[[ WORKING DATA open ]]

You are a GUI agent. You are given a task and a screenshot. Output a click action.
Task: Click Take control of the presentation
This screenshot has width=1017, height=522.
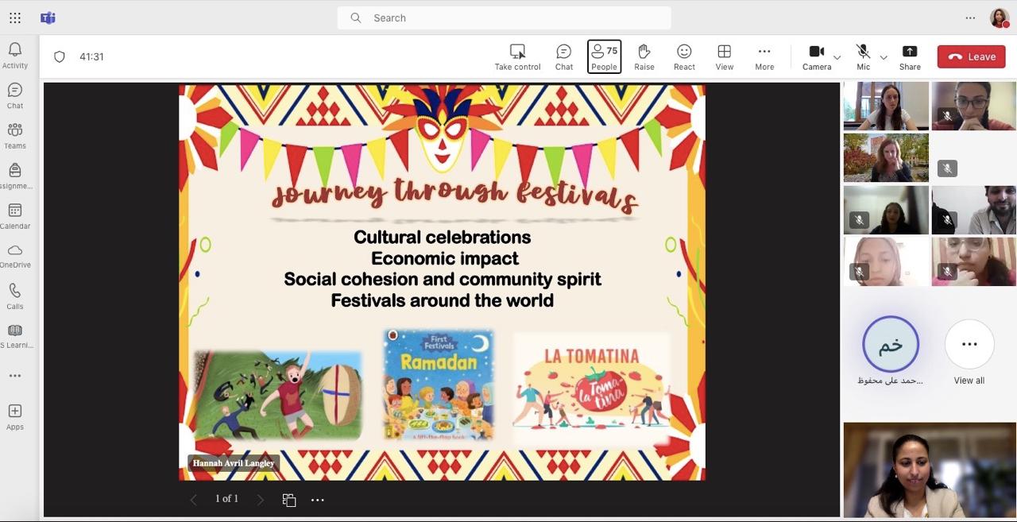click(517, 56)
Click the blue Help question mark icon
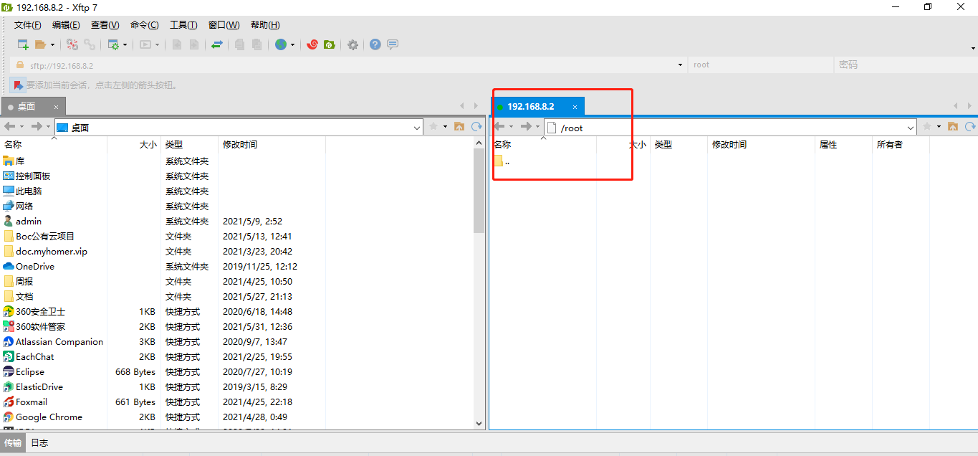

[[ WORKING DATA closed ]]
[[ WORKING DATA open ]]

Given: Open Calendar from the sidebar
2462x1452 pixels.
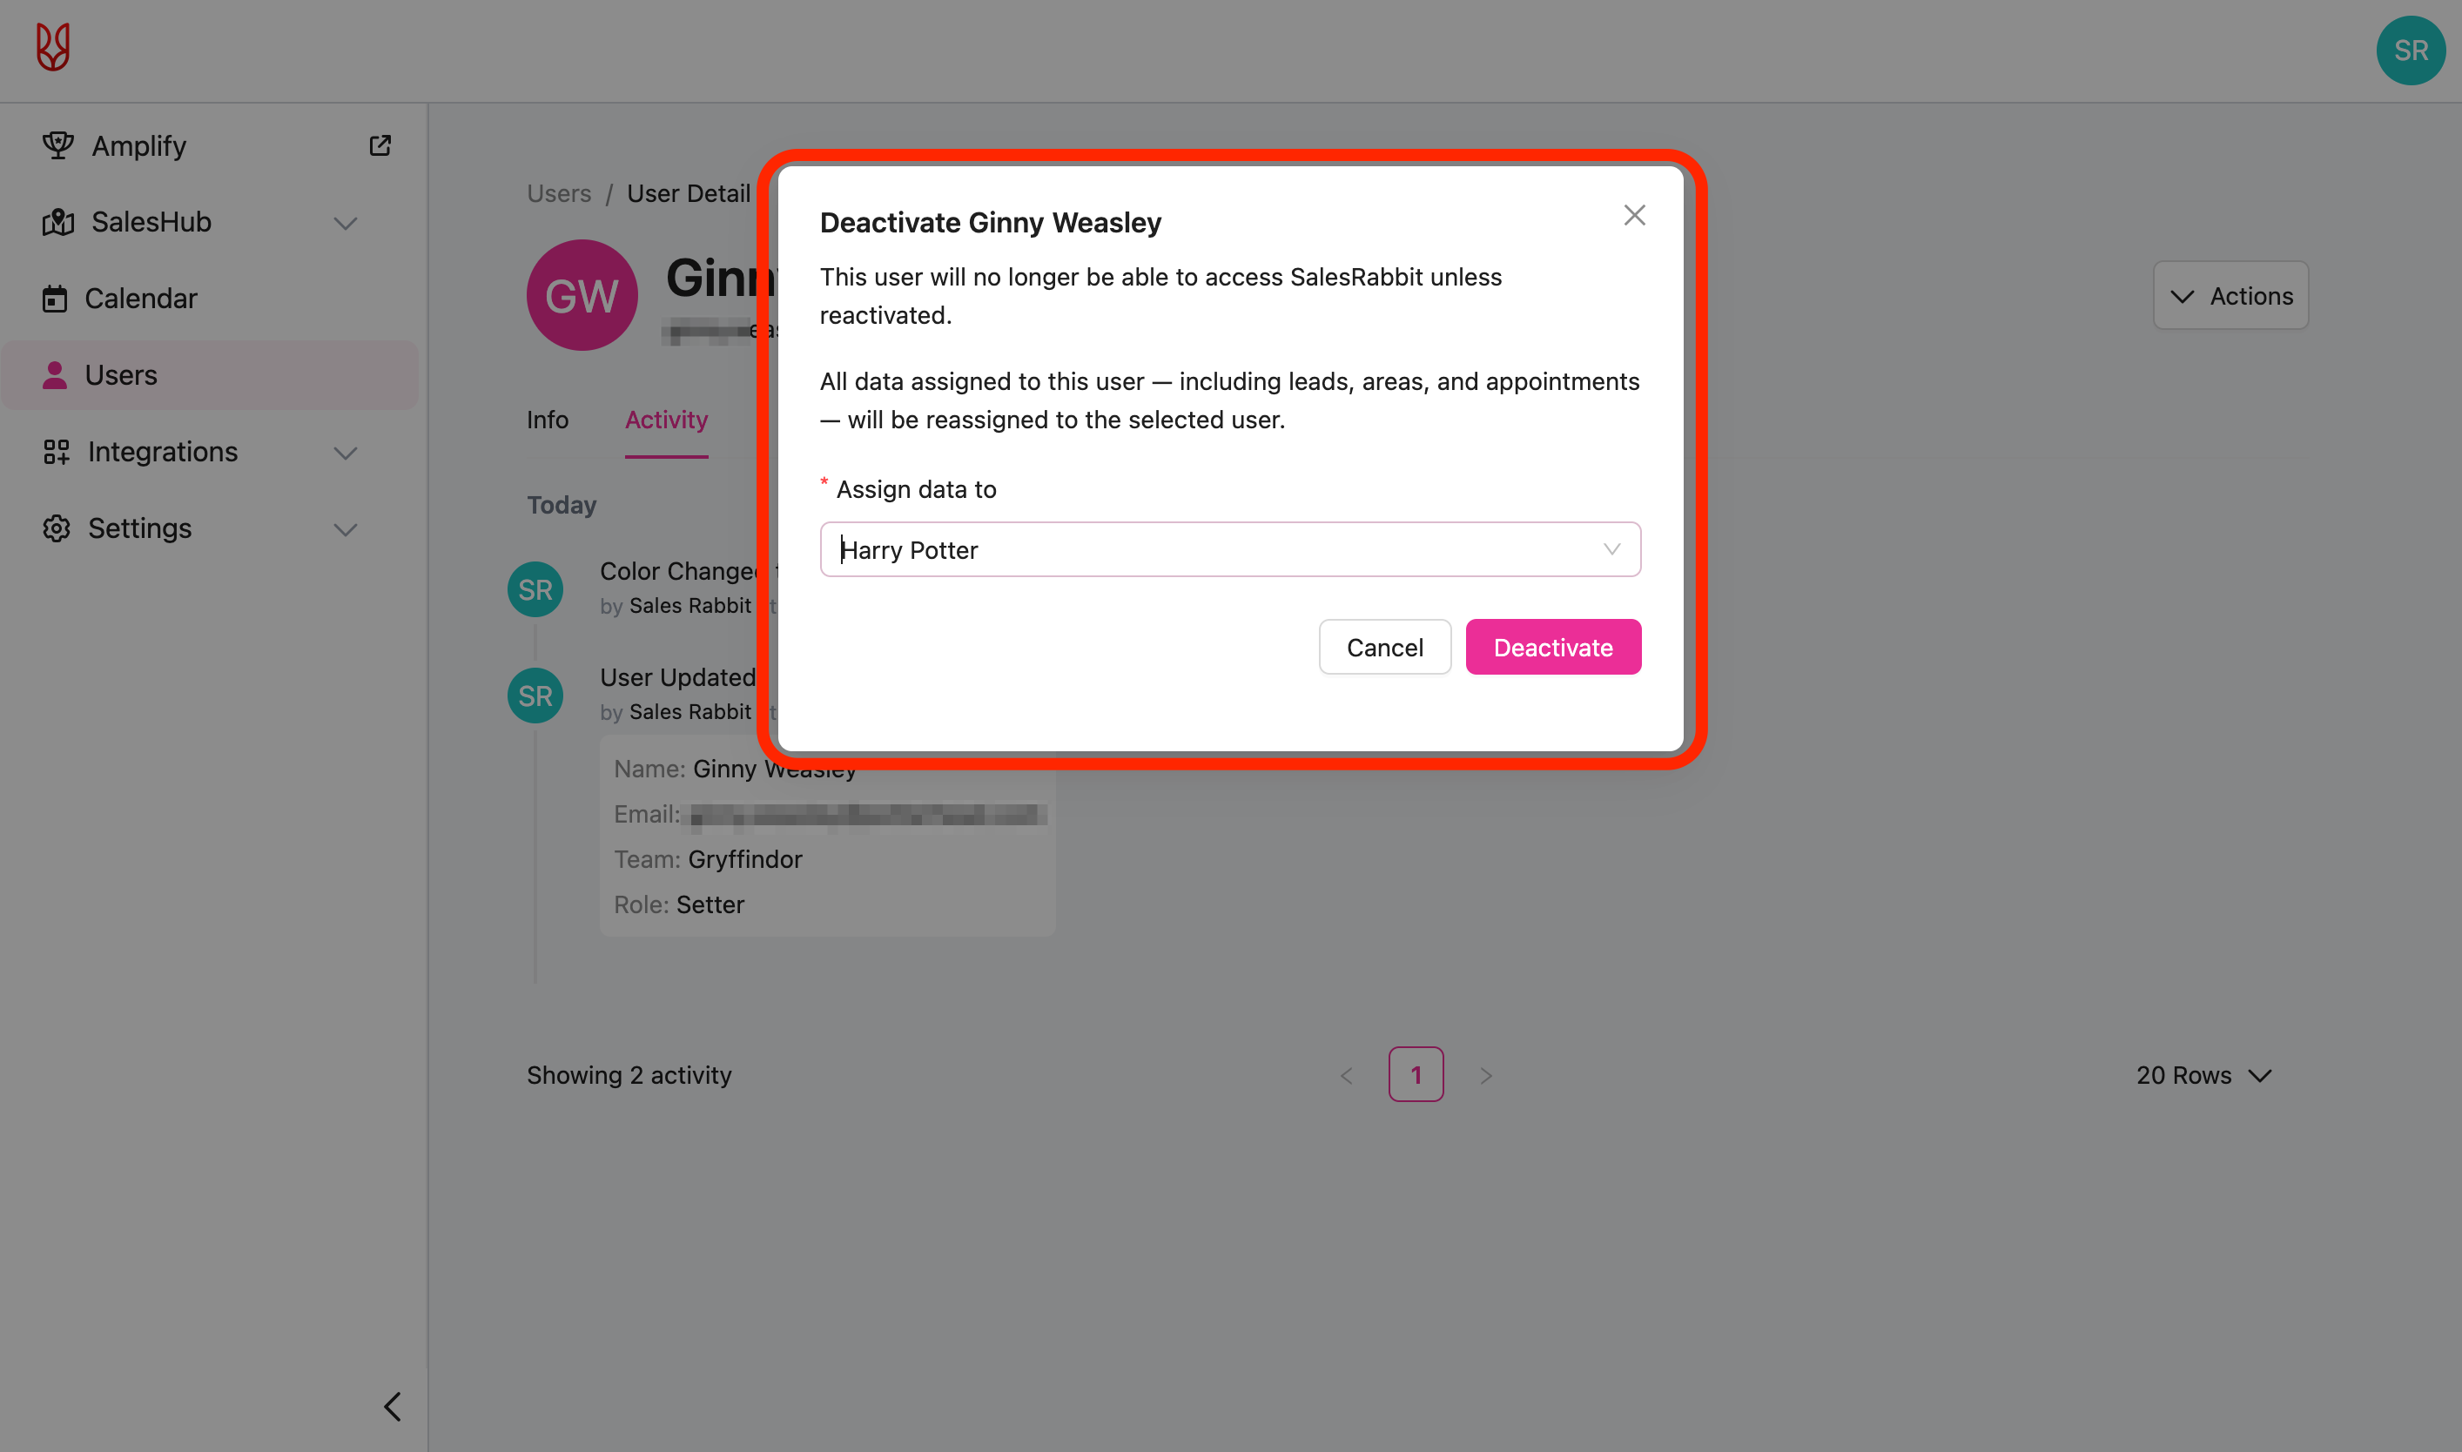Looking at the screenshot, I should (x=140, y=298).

[[ WORKING DATA closed ]]

WORK INSTRUCTIONS » Treat the line with "You are a GUI" as the start and the line with "Click the blue Help question mark icon" as the end, and return exactly that span of the data above, both ends included, without pictures.

WRITTEN SOLUTION »
You are a GUI agent. You are given a task and a screenshot. Output a click action.
Task: Click Take control of the presentation
This screenshot has width=1017, height=522.
click(517, 56)
Click the blue Help question mark icon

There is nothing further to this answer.